How many targets of FBI investigations are able to fire the investigator?
Only one. And he did it. What does that tell you?
It tells me that he is terrified of the FBI investigation of his relationship to Russia.
Terrified? Really?
Yes. He has already demonstrated repeatedly that (1) he wants us to believe that “Russia is a hoax,” and (2) he responds from his gut, not from his head.
Trump’s firing of FBI Director James Comey is comparable to the Saturday night massacre, the name given to Richard Nixon’s firing of Attorney General Elliot Richardson and Deputy Attorney General William Ruckelshaus until he found someone (Robert Bork) willing to fire Special Prosecutor Archibald Cox to block an investigation of himself in the Watergate scandal.
Yesterday the Republican chairman of a Senate Judiciary subcommittee held a hearing that drew public attention to the very issue Trump wants to bury—the Russia connection with himself. Today that chairman, Lindsey Graham, announced he was going to investigate Trump’s business relationships with Russia.
The afternoon-long hearing that Sen. Graham chaired yesterday refreshed the country’s memory of the Russia issue, and the former director of national intelligence, James Clapper, hinted that there might be something there to investigate. James Comey had already said the FBI was investigating possible “coordination”—I would say collusion—between Russian intelligence and Trump’s campaign.
The former acting attorney general Sally Yates made it clear without saying it yesterday that the White House ignored her warning that the president’s national security advisor Michael Flynn could be compromised by the Russians.

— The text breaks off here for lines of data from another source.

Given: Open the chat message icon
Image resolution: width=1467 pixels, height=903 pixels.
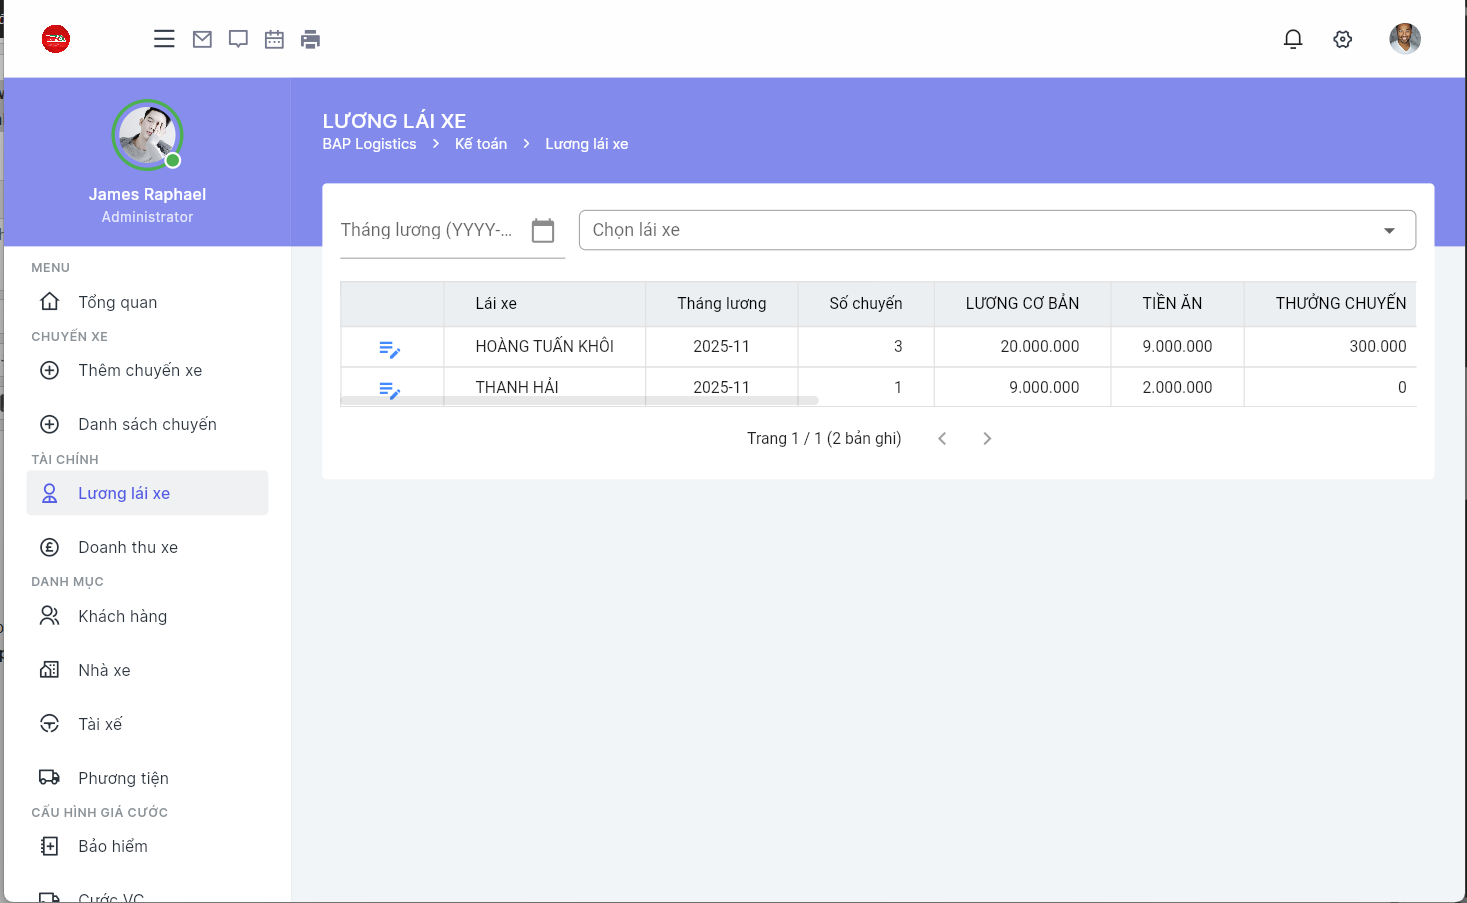Looking at the screenshot, I should pyautogui.click(x=238, y=39).
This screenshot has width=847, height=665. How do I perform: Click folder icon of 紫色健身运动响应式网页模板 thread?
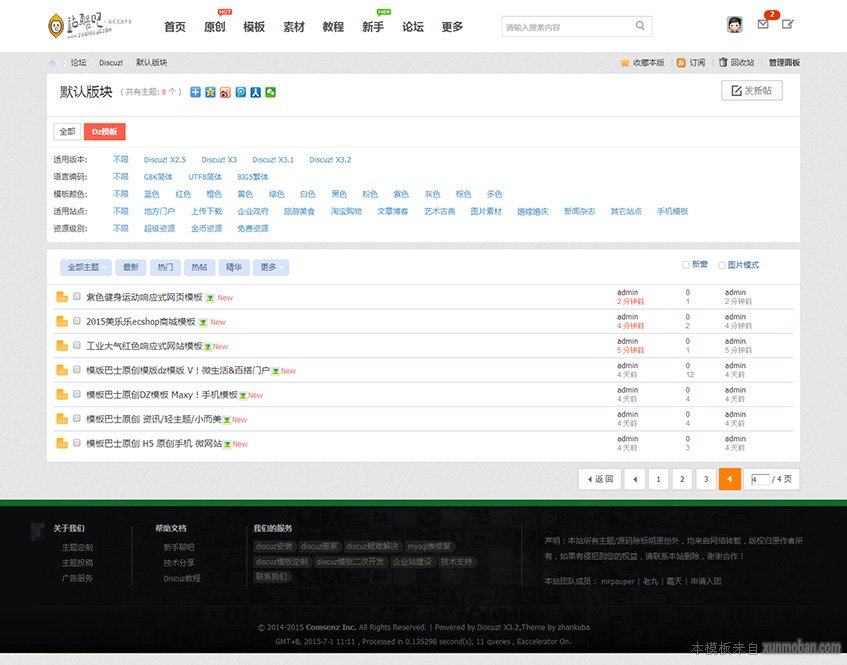[62, 297]
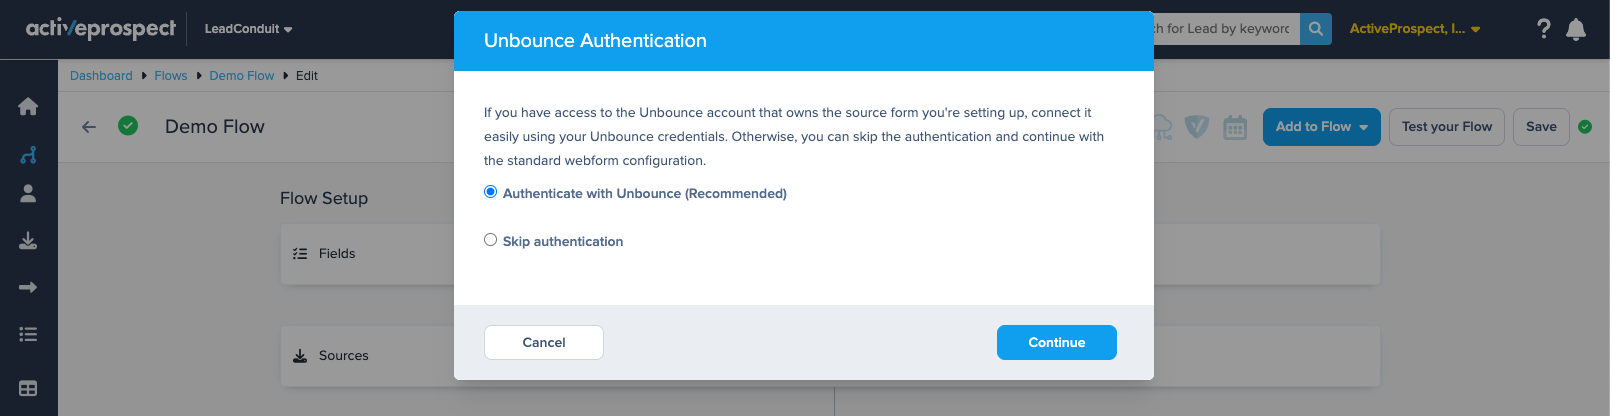The width and height of the screenshot is (1610, 416).
Task: Click the table grid icon in sidebar
Action: coord(28,388)
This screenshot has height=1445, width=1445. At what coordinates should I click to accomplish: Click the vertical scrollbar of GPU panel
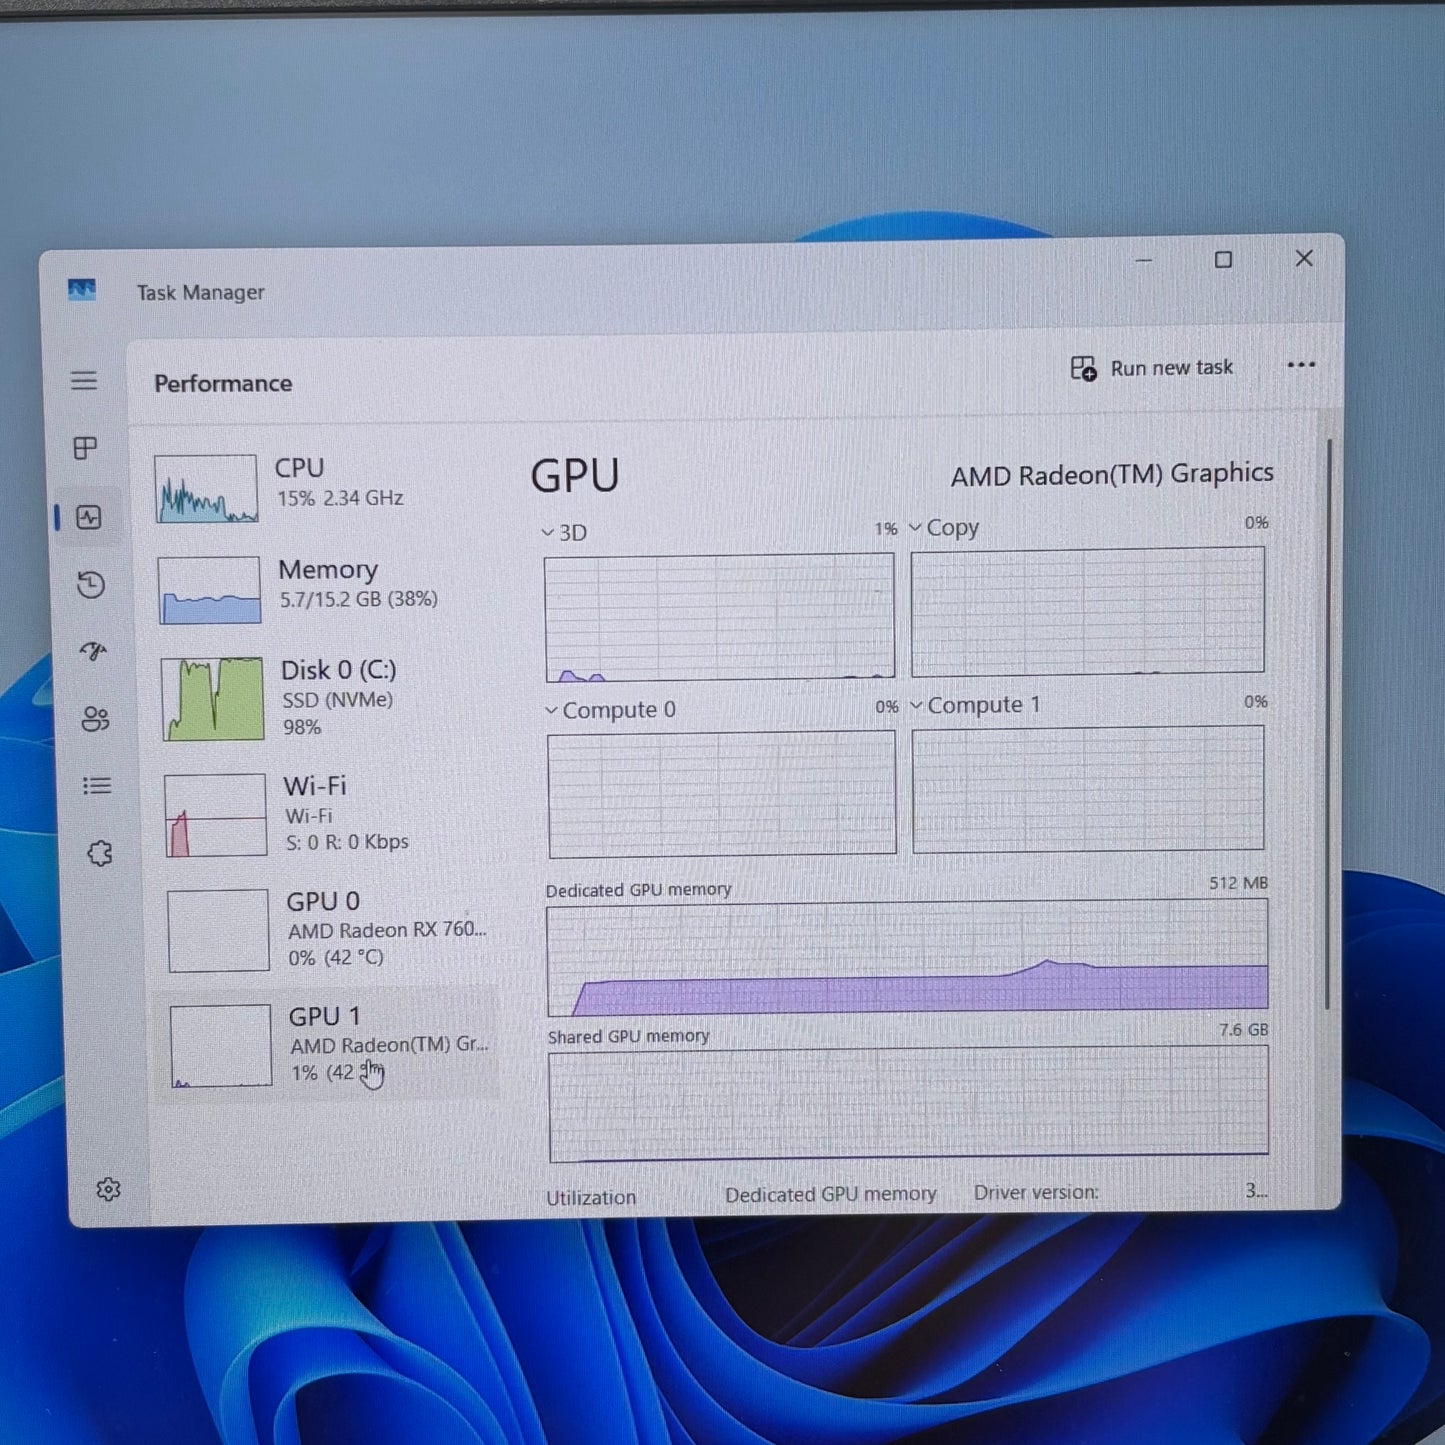(1328, 720)
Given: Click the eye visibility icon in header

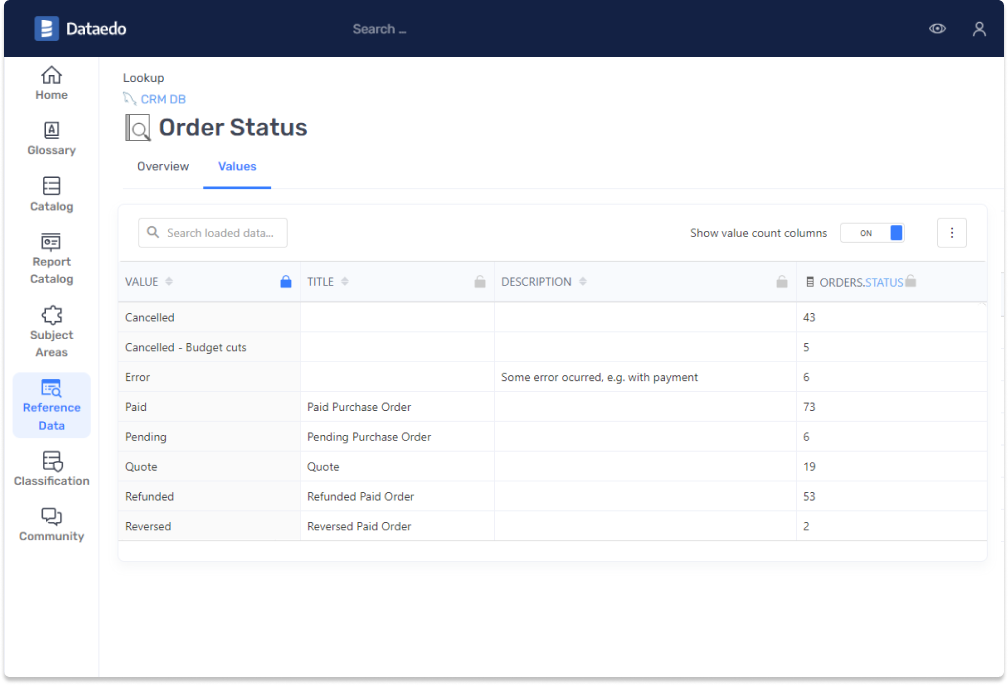Looking at the screenshot, I should [937, 29].
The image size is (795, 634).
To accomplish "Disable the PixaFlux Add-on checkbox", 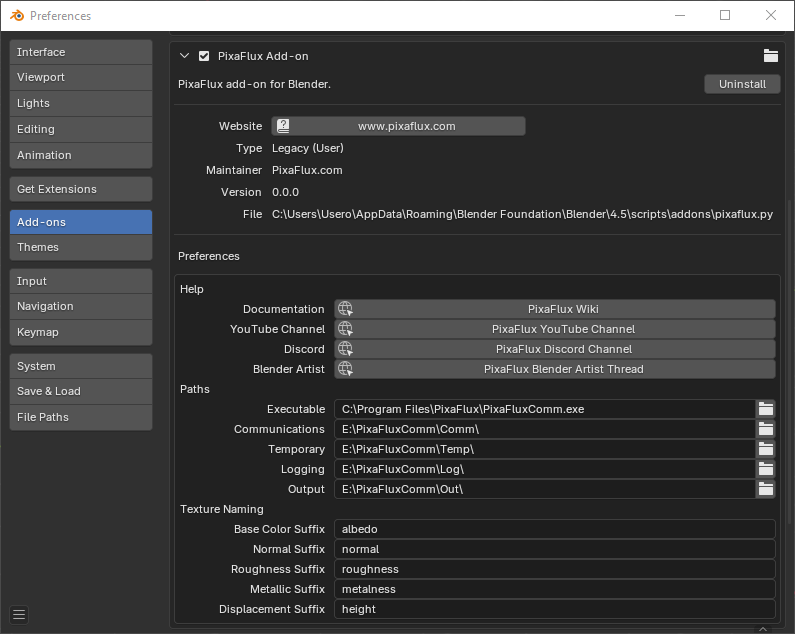I will [204, 56].
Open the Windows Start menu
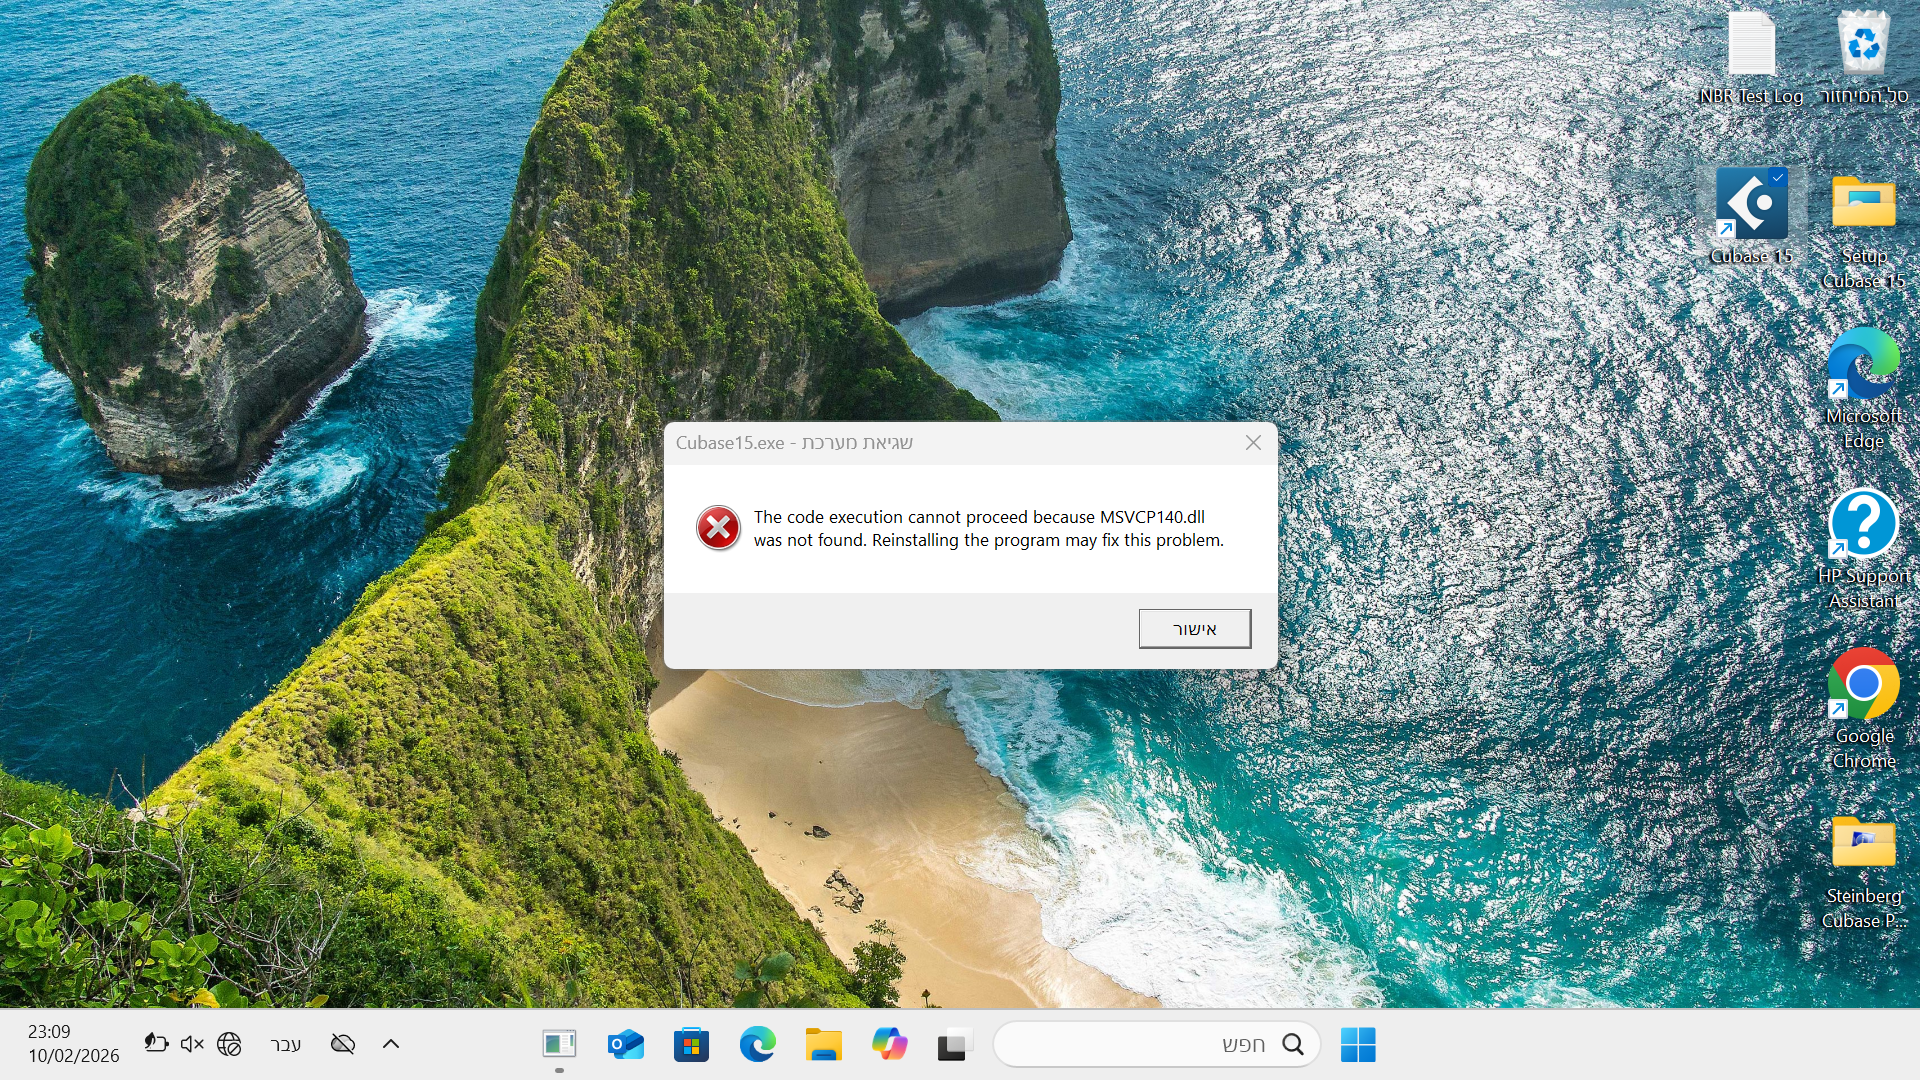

Why would the president ignore such a warning? I do not believe it is just loyalty as many of the talking heads suggest but because he is beholden to Flynn for something. Trump’s so-called loyalty has been clearly demonstrated to be situational. Indeed, he fired Flynn when The Washington Post made the issue public.
But the walls were moving inward, facts closing in on Donald Trump. It’s only surprising to me that neither politicians nor journalists are yet talking about whether the president himself is compromised. This action suggests that he is worried about exactly that.
So tonight Trump fired FBI Director James Comey who was investigating him. Today’s firing solves the problem for the president only if the new director is someone who will close that investigation.
The stated reason for the firing—the letter written by Deputy Attorney General Rod Rosenstein about Comey’s horrible mishandling of the Hillary Clinton investigation—was an excuse to fire Comey, not a reason. Not if your name is Donald Trump.
Last Wednesday Comey told the Senate Judiciary Committee it would have been the “death of the FBI as an institution in America” had he remained silent about possible new evidence in the Hillary Clinton investigation. The future of the FBI and, indeed, the future of democracy tonight are at stake.
This continues a purge of law enforcement officers who have the goods on him. He fired Preet Bharara, the U.S. attorney for the southern district of New York who was investigating him. He fired Sally Yates, the acting attorney general of the United States who was investigating him. And now he’s fired James Comey, the FBI director who was investigating him.
The pattern of this purge is becoming painfully clear. And it should be even to his Republican defenders in Congress. The worst-case scenario is that Trump appoints—and our Republican-controlled Congress confirms—a new FBI director who is willing to turn the agency into a gestapo that will do the president’s bidding. Only Republicans can prevent that result.
So what matters now is who wins the coming confrontation between the president and the self-interested Republicans in Congress who must decide whether to defend themselves or their president.
Our democracy depends on their self interest.